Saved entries
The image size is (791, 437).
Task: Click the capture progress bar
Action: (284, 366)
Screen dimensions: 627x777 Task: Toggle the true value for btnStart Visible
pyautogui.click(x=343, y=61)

▶ WHAT TO DO
At the line containing "Screen dimensions: 627x777", start copying. Continue exactly through the final line of the entries above and stop there.

▶ TASK ANSWER
Screen dimensions: 627x777 Task: Toggle the true value for btnStart Visible
pyautogui.click(x=343, y=61)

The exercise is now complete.